During the earlier years of Hollywood, actors of non-Asian descent often portrayed characters through the offensive practice of yellowface, such as Mickey Rooney’s portrayal of a Japanese man in “Breakfast at Tiffany’s.” More recently, roles that were meant to be Asian have been played by white actors, like the character Motoko in “Ghost in the Shell” who was portrayed by Scarlett Johansson.

Not only have Asian-American actors been excluded from many major productions, but when cast, they often play characters that are mere stereotypes. Asian-American actors have usually been cast as supporting characters, such as the nerdy Long Duk Dong in “Sixteen Candles,” or the villainous Fire Nation in the live-action remake of “The Last Airbender.”

Lucy Kim ’19, a leader of the Asian Students in Action club (ASiA), said that the representation of Asians in the media were mere skeleton images lacking deeply developed and illustrated characteristics.

“Unlike other hyphenated Americans, Asian-Americans tend to be largely disconnected as a community,” Kim said. “We are stereotyped as complacent and acquiescent because we have historically kept quiet despite blatant racism.”

Despite previous actions taken by studios in misrepresenting Asians in mass media, Kim has a positive view on the new movie “Crazy Rich Asians”.

“It’s a big leap forward to make an entire movie revolving around complicated and thoughtful Asian characters,” Kim said. “It was propelled forward by the high turnout of Asian Americans in the audience, and I think that shows a newer generation of Asian Americans eager for change.

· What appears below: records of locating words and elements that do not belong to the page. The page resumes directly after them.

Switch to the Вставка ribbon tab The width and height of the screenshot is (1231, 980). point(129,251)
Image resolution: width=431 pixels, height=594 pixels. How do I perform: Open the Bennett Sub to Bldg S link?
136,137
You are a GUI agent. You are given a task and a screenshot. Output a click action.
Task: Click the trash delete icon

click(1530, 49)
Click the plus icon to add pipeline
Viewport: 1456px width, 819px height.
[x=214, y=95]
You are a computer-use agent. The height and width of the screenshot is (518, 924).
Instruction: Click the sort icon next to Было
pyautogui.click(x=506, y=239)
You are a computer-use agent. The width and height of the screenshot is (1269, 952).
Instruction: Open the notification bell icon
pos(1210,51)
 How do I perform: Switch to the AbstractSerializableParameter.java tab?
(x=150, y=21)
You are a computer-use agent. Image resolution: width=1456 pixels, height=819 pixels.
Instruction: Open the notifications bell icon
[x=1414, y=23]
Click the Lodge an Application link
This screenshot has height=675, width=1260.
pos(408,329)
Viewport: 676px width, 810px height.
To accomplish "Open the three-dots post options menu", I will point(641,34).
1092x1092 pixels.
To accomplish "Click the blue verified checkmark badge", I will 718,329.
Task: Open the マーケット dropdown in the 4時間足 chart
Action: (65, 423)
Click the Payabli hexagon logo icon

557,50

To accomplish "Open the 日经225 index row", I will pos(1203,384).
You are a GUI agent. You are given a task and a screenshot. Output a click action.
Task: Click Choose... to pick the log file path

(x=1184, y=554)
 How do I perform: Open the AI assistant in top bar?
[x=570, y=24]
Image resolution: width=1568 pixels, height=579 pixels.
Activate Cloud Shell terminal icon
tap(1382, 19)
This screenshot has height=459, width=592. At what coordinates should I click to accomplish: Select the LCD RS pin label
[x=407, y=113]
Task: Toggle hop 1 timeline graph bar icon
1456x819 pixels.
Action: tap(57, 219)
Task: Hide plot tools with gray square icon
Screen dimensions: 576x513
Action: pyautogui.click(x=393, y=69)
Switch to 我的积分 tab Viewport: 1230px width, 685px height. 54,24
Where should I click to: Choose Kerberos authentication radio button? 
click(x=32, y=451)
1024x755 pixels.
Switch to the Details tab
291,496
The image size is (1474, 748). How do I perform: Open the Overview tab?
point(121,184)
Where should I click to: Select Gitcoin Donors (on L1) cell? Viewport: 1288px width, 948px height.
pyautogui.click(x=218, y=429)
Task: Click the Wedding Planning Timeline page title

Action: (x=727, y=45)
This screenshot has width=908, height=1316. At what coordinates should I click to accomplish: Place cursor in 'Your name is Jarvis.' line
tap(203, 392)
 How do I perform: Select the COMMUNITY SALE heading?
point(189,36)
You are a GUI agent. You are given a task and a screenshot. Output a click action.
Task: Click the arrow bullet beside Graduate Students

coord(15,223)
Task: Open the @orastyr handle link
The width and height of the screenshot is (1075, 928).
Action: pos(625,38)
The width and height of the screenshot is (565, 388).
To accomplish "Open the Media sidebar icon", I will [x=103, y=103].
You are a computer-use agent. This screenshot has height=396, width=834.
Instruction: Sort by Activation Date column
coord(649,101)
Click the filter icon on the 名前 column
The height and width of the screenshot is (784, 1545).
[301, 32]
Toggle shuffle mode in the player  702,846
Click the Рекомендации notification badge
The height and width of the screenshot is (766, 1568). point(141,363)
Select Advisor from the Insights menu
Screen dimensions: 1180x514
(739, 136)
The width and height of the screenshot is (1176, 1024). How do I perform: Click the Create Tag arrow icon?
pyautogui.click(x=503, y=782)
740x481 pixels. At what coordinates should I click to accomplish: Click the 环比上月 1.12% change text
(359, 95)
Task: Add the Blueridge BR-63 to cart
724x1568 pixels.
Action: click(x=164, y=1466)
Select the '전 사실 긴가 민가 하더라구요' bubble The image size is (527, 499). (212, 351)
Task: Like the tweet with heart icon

I’m hopeful that this movie will continue paving the way forward in destroying the racist barriers in both Hollywood and our society.”

While other Asia-based film and entertainment have gradually spread over to the US over the last decade, such as Korean dramas and K-Pop along with Japanese anime, “Crazy Rich Asians” and the recently released Netflix original “To All the Boys I’ve Loved Before”, both show the effort studios have made as they include more Asian-American representation in mainstream media.

“I have been more aware of Asian representation after watching some Instagram clips about diversity in the media, and recently I think I’ve been noticing an increase of movies with Asian leads,” Sapir Levy ’20 said.

However, Hollywood’s focus on East Asian faces on the screen have raised complaints within the South Asian and Middle Eastern communities as stated by BBC. Hashtags such as #BrownAsiansExist trended on Twitter after “Crazy Rich Asians” started to make headlines of various media sites. Additionally, others voiced their opinions on how the efforts taken by the media tackling the idea diversity wasn’t being dug deep enough.

“I don’t think that [South Asian and Middle Eastern actors] are actively excluded from movies and shows, but certain plots are unique to one region that don’t apply to other cultures,” Levy said.
These films, especially “Crazy Rich Asians,” are examples of an ongoing trend in Hollywood as they begin to produce films with more diversity, such as the beginning-of-the-year hit, “Black Panther.”

“[These movies prove] that the old viewpoint on how diverse casts would be unpopular with the viewers is wrong, and the new demographic of viewers are interested and enjoy these new films,” Allen Blackwell ‘21 said. “I am very excited about the future of the film industry and seeing future films with the same diversity.”